Segment Open

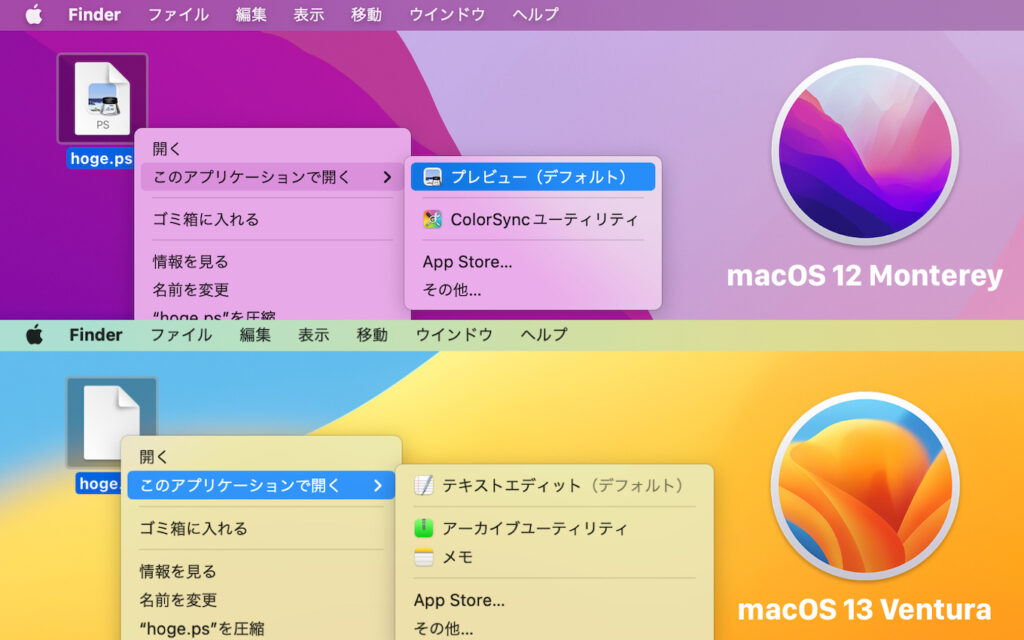This screenshot has width=1024, height=640.
Task: Open the 表示 menu in the Monterey menu bar
Action: [x=308, y=14]
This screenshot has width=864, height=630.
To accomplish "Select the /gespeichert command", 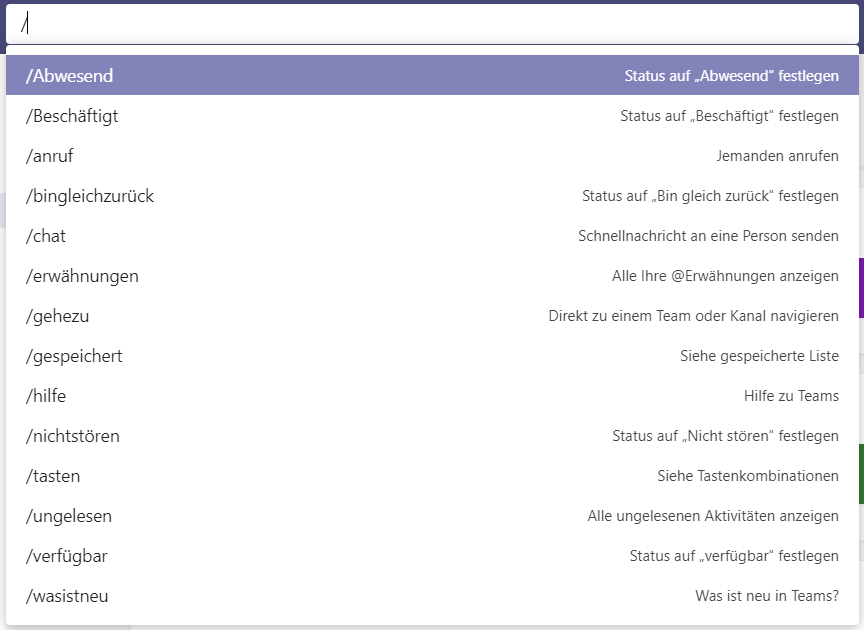I will [x=432, y=356].
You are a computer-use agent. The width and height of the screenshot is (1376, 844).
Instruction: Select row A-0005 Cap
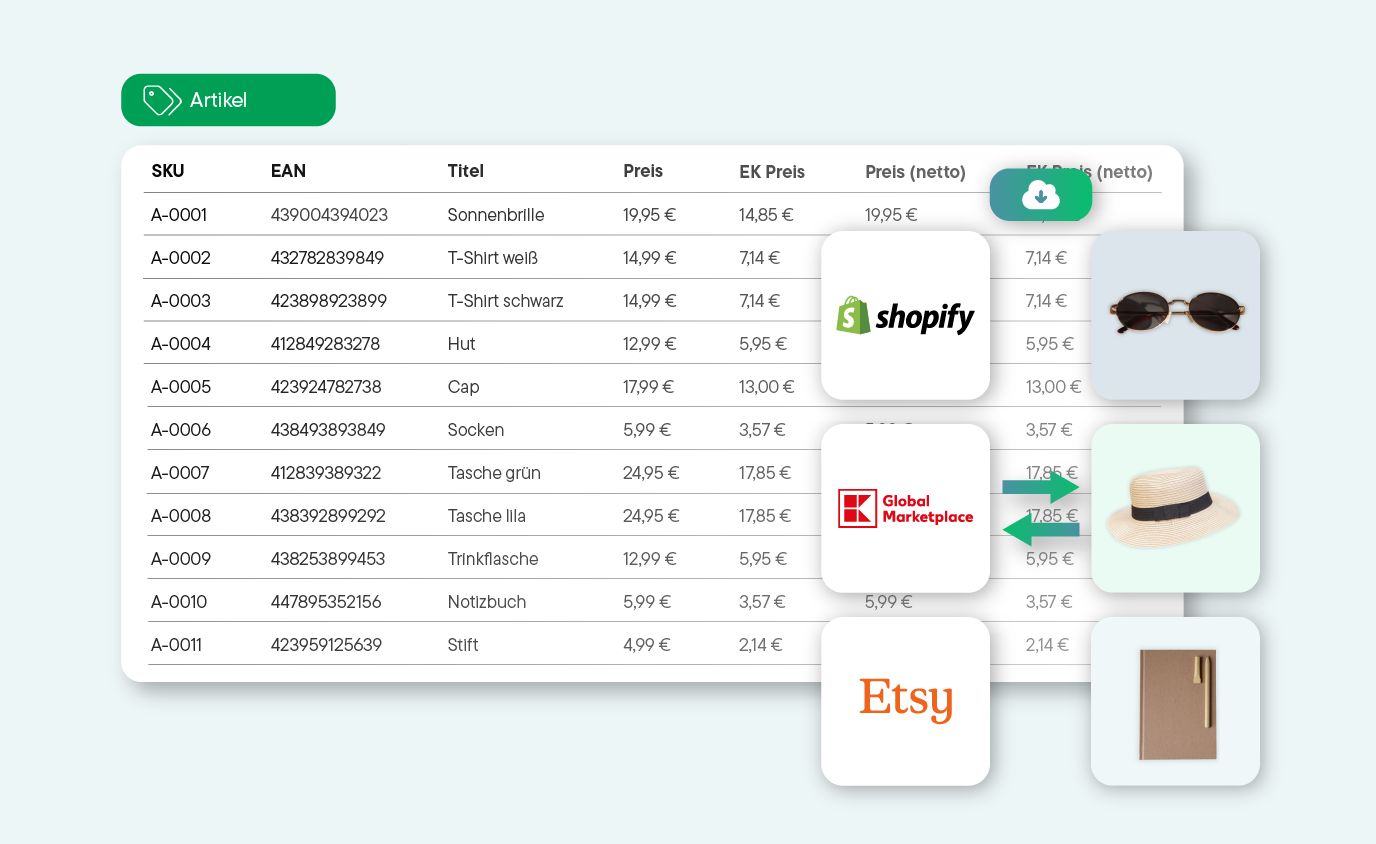click(x=465, y=386)
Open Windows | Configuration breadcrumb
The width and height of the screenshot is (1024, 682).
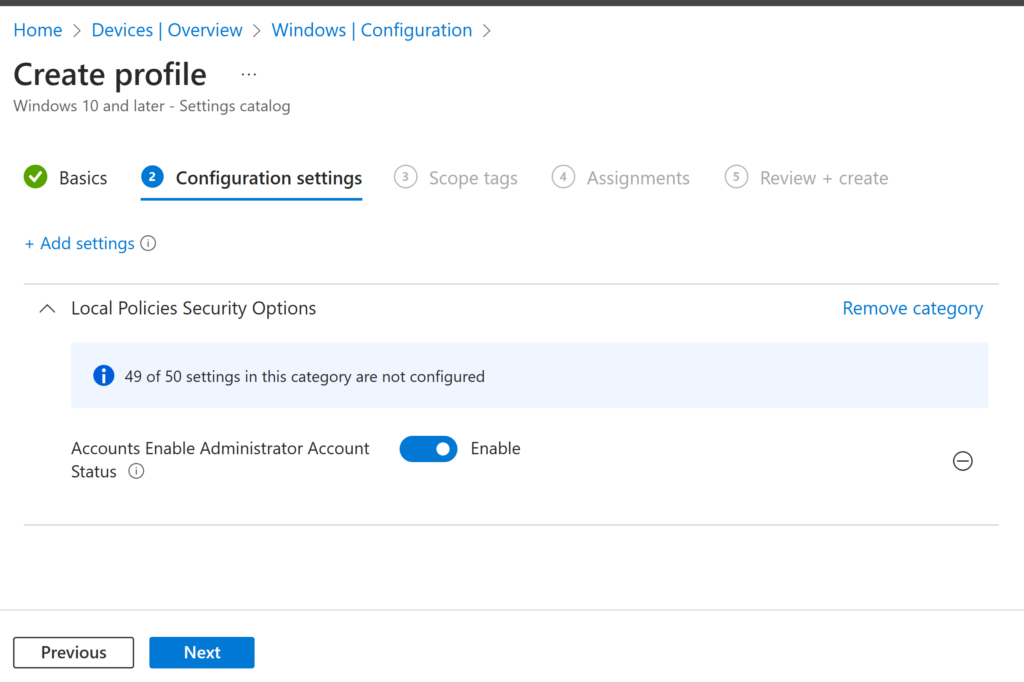[x=371, y=30]
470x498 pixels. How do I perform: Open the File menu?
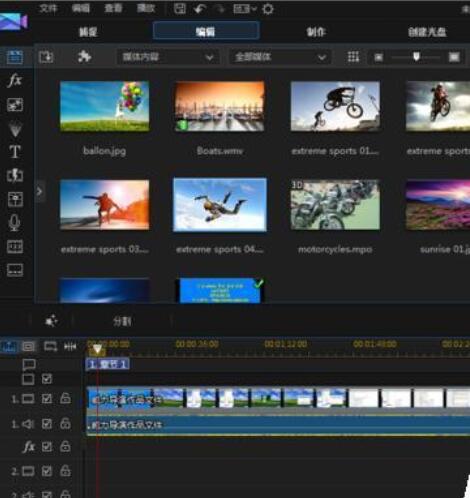pyautogui.click(x=48, y=8)
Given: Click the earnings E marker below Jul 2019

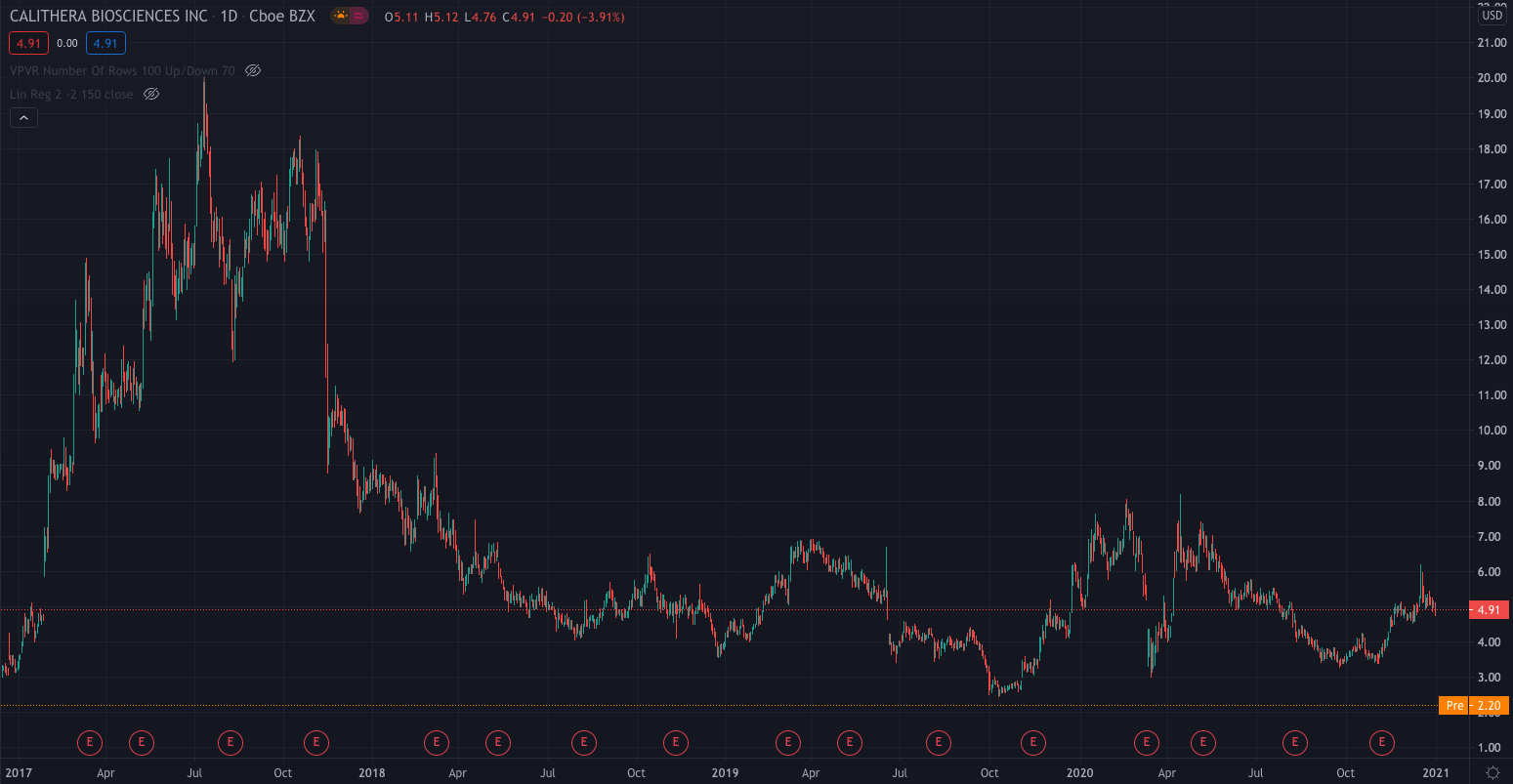Looking at the screenshot, I should [938, 743].
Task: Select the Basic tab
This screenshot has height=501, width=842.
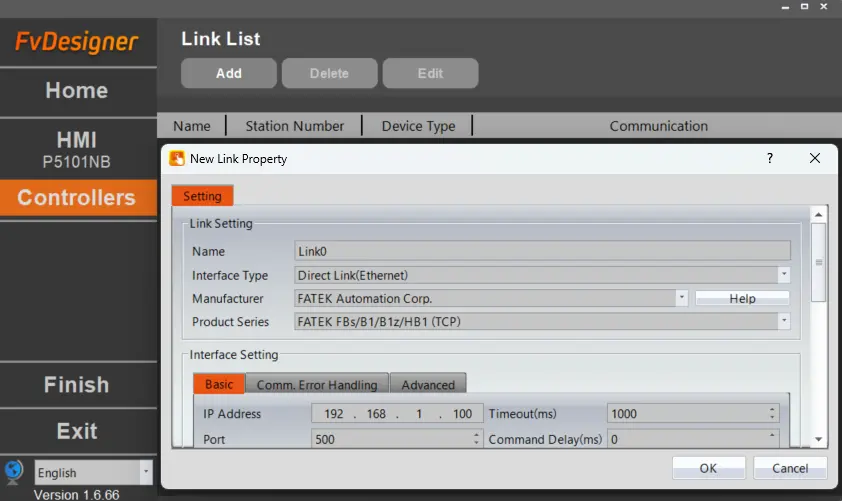Action: 218,385
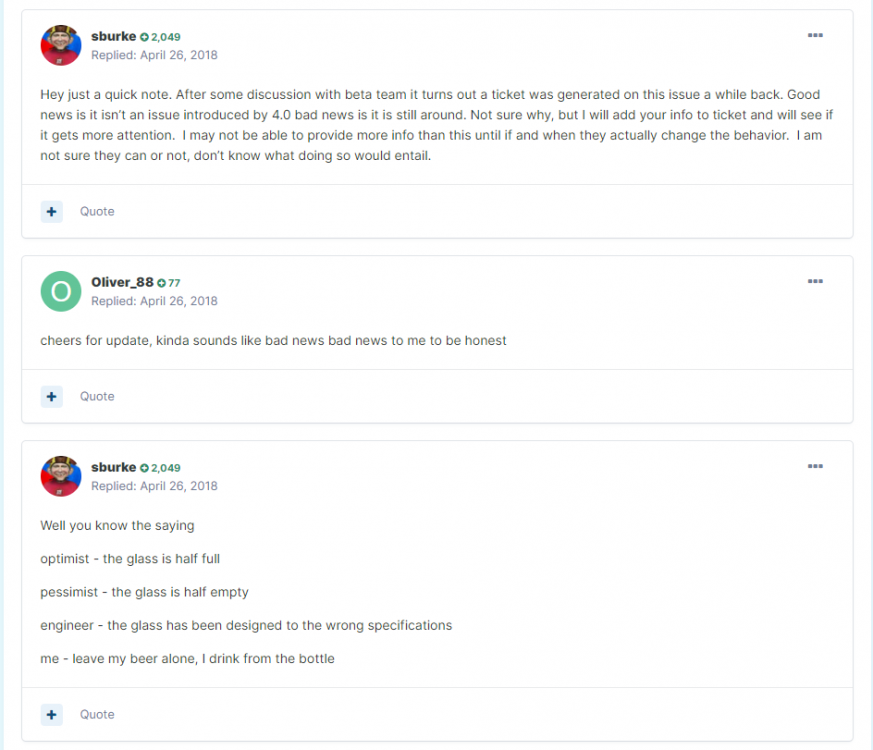Click the multiquote plus icon on the first post

click(51, 211)
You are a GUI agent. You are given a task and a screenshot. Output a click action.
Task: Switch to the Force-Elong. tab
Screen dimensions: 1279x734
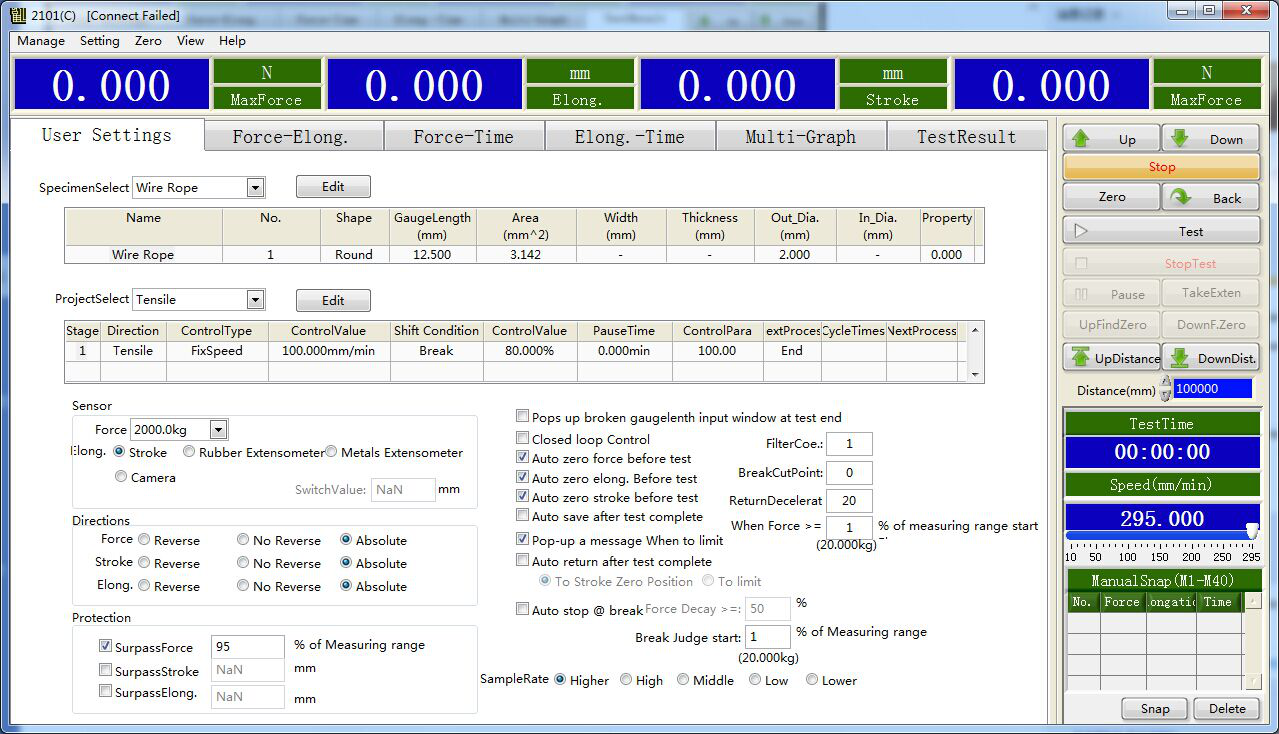pyautogui.click(x=291, y=137)
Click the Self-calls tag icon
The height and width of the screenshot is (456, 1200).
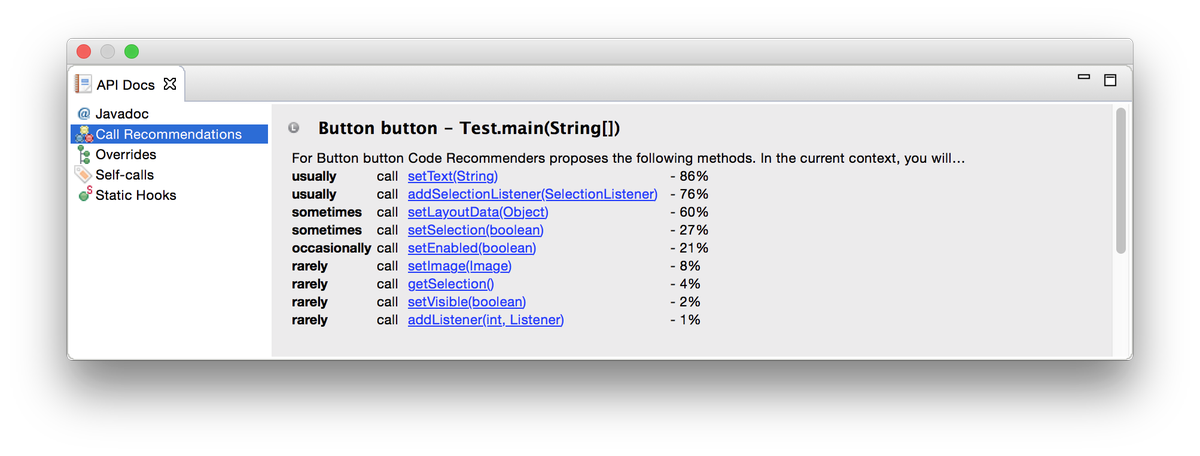(x=84, y=175)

Segment Closed

**EXERCISE OBJECTIVE**
Your answer should be each line from the preceding material in which the word "agent" occurs.

**SOLUTION FOR THIS EXERCISE**
You are a computer-use agent. The width and height of the screenshot is (1376, 844).
You are a GUI agent. You are given a task and a screenshot. Output a click action.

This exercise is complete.